Commissioner Harewood-Christopher has said the only way to stop the surging murders and crime was to hit gang leaders in their pockets by dismantling their financial empires.
This conclusion is not different from that of her predecessor, Mr Griffith. Yet, the propaganda machine focuses on her statement about prayer and slams her urging to acknowledge the supernatural angle.
By September 2023, she noted a zero percent increase in the murder rate compared to a 10 percent increase for the same period the previous year. A JSC member brazenly scolded her for noting that success.
In January 2024, some further progress was made. Consider this nuanced exchange about crime targets and the headline employed.
The Police Service is targeting gangs, but will the Commissioner be encouraged or remain a target? The propaganda machine has turned the bureaucratic finer points into a political bomb.
This is not to excuse Commissioner Harewood–Christopher’s lack of preparation for the meeting. She must know that such hearings are designed to create sound bites for the news reports.
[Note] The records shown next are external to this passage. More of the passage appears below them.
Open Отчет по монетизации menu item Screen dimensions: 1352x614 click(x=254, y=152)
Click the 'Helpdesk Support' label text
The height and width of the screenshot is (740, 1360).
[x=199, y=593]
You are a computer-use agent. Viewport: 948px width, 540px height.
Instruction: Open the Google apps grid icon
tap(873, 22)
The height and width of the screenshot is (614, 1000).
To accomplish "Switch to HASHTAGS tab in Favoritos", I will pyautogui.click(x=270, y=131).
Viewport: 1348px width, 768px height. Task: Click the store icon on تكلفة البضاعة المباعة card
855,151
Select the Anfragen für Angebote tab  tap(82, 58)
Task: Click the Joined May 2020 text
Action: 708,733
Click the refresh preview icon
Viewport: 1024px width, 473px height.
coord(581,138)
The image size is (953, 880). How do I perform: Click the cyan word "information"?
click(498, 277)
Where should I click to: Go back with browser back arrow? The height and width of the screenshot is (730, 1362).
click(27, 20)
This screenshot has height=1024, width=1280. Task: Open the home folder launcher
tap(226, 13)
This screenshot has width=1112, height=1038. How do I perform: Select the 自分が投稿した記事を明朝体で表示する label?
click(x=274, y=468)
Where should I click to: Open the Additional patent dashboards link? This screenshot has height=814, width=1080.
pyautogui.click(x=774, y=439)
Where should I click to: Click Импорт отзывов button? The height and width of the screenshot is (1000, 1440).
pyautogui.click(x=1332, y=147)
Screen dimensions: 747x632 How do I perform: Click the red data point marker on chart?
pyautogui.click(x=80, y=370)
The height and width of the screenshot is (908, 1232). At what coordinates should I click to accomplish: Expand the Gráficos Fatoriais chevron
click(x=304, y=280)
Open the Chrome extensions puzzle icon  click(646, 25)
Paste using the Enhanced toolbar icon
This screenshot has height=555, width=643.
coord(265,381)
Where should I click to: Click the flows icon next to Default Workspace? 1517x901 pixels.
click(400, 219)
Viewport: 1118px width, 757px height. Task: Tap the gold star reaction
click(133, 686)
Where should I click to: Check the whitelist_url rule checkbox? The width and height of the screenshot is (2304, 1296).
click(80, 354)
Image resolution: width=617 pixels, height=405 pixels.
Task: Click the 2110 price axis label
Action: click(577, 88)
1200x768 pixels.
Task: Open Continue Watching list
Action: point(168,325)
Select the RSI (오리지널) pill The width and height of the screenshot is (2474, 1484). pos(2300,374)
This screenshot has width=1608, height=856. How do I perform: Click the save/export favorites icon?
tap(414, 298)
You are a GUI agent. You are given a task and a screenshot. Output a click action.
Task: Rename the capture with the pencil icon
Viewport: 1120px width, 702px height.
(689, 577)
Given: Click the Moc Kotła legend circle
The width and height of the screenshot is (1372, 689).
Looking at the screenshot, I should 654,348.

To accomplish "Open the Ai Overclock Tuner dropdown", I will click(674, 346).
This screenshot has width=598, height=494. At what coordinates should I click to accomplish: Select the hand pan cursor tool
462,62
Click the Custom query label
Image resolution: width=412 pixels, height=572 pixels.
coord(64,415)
The questioners are not coming to the meeting to seek solutions but to set prosecutorial traps. Look at the verbatim report of the exchange between the Senator and the Commissioner over the television show:
Richards: Is there a particular mandate for the Beyond the Tape show? And I ask the question in the context that, very often, I hear utterances in that show that are in stark contradiction to what the police leadership is saying and it is very surprising to me.
So the police leadership says one thing about gangs, the show is saying ‘we giving the gangs a bligh’.
Is there a mandate for that show? And does the show take instruction and policy and public dissemination from the police leadership because every often I have heard contradictory information from the police leadership and from what I see on that show and I don’t know which one to believe.
Christopher: The show should be a replica of the thoughts and sentiments of the executive of the organisation.
Richards: Is that happening?
Christopher: There may be times when the presenter is a bit adverse to the thoughts of the organisation.
Richards: The presenter representing the Trinidad and Tobago Police Service on a national broadcast, very popular show, in uniform and you are telling us that he is adverse to what the leadership is saying? That is a shocking revelation.
The Commissioner needed to project empathy and not get stuck trying to be lawyerly in her responses. Preparation for such hearings usually should include ‘mock’ interviews and a review of footage of previous successful or disastrous hearings. Seemingly, no such preparation took place.
The nature of our policing trouble remains unresolved. There is no argument about that.
But we have “useful idiots”—naive persons who can be manipulated to advance a cause or political agenda—at work in Parliament. Woe is we!
Noble Philip, a retired business executive, is trying to interpret Jesus’ relationships with the poor and rich among us. A Seeker, not a Saint.